Go over the entries below line by line, copying each one that contains the word "agent".
---- Stored data
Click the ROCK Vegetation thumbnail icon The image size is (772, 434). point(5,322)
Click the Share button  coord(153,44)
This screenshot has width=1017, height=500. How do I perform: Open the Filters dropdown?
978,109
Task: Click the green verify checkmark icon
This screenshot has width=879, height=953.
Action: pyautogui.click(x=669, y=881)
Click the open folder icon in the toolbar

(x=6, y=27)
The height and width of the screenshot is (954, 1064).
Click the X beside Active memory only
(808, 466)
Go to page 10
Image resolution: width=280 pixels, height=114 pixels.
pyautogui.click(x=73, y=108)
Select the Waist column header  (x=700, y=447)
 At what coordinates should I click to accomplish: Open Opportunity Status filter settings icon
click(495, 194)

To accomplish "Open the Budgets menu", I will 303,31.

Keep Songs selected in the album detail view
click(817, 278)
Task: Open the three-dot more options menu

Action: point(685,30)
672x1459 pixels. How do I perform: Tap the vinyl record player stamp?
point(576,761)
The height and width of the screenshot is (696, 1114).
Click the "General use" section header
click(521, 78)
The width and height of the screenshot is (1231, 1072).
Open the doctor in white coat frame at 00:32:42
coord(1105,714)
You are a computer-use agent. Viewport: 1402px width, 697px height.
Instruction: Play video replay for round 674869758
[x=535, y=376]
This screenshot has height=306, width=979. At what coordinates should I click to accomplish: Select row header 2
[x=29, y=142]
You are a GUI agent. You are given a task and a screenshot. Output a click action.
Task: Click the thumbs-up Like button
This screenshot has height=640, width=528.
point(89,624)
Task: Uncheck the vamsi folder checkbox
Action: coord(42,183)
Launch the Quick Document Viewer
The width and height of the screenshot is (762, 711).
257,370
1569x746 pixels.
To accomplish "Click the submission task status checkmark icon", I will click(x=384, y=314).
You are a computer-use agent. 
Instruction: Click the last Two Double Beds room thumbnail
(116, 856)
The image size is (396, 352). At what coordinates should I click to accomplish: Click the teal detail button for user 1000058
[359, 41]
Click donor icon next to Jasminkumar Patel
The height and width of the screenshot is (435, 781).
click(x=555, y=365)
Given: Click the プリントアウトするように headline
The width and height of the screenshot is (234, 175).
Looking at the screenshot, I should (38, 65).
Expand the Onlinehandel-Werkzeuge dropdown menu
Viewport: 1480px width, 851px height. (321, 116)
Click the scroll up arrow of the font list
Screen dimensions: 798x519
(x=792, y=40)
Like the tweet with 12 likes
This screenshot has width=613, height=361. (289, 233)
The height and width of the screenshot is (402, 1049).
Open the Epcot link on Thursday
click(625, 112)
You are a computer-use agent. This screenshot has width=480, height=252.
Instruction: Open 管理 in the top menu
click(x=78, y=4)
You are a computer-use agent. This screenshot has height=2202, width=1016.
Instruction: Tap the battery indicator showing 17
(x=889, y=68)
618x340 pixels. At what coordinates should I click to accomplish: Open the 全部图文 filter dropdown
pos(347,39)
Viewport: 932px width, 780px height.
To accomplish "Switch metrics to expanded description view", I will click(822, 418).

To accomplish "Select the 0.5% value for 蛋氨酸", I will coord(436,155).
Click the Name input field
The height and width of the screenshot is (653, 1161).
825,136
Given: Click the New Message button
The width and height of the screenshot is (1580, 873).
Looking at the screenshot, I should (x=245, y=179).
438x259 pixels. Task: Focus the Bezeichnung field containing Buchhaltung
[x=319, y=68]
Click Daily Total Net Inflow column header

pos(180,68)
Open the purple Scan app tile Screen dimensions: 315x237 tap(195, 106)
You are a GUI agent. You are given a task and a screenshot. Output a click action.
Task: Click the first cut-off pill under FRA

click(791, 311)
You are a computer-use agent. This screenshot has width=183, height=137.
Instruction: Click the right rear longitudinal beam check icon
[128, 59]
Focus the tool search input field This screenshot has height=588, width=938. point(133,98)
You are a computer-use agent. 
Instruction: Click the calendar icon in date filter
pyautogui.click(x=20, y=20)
--------
▶ [Finished task]
You are a computer-use agent. Viewport: 1402px width, 697px height.
You are a GUI agent. You are given a task and a screenshot. Output a click action.
You are a computer-use agent. 
You are a computer-use agent. This screenshot has width=480, height=252.
You are a computer-use agent. This screenshot has height=2202, width=1016.
You are a GUI agent. You are given a task and a screenshot. Output a click action.
You are a computer-use agent. This screenshot has width=183, height=137.
You are a computer-use agent. 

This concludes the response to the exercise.